Un buon sistema scolastico non può non partire da questo e soprattutto dalla possibilità di “liberare” le risorse mentale e umane di ogni singolo studente, in modo diversi, ma non sono il università. Penso che questo manchi nella scuola moderna (non in tutte ovviamente), indaffarata tra scioperi, voti da dare, posizioni ottenute, burocrazia, programmi ministeriali etc. Non che siano cose da non considerare, ma devono avere un unico scopo, quello dello studente.
E’ vero inoltre ciò che viene riportato nell’ultimo capoverso, rispetto all’unificazione di sistemi scolastici e dei titoli ottenuti. Per noi agronomi è evidente la necessità di essere equiparati ai nostri colleghi europei, non come dottori, ma come ingegneri.

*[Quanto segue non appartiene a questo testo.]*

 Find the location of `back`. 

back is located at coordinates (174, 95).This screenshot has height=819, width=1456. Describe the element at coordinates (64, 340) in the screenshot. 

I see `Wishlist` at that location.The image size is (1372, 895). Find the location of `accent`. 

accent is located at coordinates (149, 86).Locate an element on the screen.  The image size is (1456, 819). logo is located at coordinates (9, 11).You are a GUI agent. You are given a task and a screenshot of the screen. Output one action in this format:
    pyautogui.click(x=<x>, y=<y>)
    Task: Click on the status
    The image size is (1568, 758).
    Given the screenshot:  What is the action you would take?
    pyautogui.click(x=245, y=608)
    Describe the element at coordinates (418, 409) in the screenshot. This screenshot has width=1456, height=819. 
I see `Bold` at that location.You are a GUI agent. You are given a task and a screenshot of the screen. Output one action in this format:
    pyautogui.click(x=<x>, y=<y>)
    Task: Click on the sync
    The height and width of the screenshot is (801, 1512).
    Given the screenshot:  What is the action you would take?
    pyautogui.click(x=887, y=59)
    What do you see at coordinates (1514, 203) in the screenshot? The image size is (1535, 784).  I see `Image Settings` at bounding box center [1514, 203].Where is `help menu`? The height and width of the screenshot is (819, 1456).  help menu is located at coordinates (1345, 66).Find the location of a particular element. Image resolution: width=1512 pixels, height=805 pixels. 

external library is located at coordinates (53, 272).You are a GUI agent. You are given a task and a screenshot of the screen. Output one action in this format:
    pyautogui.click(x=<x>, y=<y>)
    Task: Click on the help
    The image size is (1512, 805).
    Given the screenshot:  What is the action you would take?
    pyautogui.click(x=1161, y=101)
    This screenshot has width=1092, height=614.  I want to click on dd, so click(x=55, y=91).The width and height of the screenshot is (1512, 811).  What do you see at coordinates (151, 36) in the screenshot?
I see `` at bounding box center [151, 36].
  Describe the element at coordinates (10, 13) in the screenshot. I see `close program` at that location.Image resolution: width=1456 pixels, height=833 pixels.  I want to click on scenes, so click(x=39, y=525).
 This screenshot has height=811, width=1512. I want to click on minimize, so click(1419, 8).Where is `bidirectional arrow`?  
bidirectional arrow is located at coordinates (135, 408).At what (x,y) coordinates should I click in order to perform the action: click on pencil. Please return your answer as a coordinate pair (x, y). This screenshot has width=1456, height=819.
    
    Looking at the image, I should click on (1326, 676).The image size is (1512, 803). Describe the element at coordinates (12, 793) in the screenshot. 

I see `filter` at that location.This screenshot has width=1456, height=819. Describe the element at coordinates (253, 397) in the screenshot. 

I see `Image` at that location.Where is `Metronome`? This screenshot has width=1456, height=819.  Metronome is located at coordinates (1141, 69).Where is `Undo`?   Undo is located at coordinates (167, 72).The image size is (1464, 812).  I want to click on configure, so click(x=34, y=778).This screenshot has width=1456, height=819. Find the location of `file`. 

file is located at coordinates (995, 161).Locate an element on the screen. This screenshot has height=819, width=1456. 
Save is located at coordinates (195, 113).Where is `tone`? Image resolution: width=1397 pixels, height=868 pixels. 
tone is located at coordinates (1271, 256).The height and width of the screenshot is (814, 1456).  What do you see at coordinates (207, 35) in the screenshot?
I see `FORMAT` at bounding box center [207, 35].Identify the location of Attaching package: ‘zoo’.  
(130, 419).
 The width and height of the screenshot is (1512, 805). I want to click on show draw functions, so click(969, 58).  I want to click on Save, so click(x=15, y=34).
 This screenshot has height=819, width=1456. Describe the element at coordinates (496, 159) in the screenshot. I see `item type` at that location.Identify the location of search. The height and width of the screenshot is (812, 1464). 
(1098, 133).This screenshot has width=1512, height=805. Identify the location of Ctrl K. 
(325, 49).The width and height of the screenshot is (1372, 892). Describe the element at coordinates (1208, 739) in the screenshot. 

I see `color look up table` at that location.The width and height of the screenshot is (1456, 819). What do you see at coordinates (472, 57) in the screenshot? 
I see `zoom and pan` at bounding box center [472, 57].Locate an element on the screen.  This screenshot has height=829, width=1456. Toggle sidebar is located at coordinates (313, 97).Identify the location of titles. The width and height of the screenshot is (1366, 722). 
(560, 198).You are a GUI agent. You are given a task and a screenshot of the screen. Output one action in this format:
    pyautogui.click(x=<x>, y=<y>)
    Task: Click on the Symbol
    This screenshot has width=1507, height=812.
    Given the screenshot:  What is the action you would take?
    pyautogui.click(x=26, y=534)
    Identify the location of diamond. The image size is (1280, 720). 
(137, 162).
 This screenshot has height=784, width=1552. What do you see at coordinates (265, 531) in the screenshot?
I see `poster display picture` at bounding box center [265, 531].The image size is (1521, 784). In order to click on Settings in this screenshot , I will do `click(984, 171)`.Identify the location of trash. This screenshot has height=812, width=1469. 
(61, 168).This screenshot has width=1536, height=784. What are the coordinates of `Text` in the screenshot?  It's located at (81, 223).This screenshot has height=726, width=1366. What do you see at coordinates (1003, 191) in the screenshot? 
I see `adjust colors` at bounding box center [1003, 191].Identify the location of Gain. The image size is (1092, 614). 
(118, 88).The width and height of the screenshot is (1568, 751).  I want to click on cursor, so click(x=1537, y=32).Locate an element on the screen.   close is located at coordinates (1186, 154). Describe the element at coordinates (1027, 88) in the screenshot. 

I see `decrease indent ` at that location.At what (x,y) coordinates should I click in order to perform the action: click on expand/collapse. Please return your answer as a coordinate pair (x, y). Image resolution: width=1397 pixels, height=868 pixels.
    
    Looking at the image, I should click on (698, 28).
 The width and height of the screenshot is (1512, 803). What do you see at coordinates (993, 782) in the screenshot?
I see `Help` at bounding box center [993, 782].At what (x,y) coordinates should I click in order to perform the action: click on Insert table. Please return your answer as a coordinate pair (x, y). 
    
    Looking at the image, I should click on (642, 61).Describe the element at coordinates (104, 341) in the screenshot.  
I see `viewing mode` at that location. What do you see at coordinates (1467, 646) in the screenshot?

Carica che per il percorso di studi e la complessità dei problemi ci spetterebbe (probabilmente con qualche aggiustamento didattico comunque). Questo favorisce sicuramente una possibilità vera di circolazione di idee, menti e persone nell’unione europea, troppo spesso ridotta a fini economici (sia dai sostenitori che dai nemici dell’unione).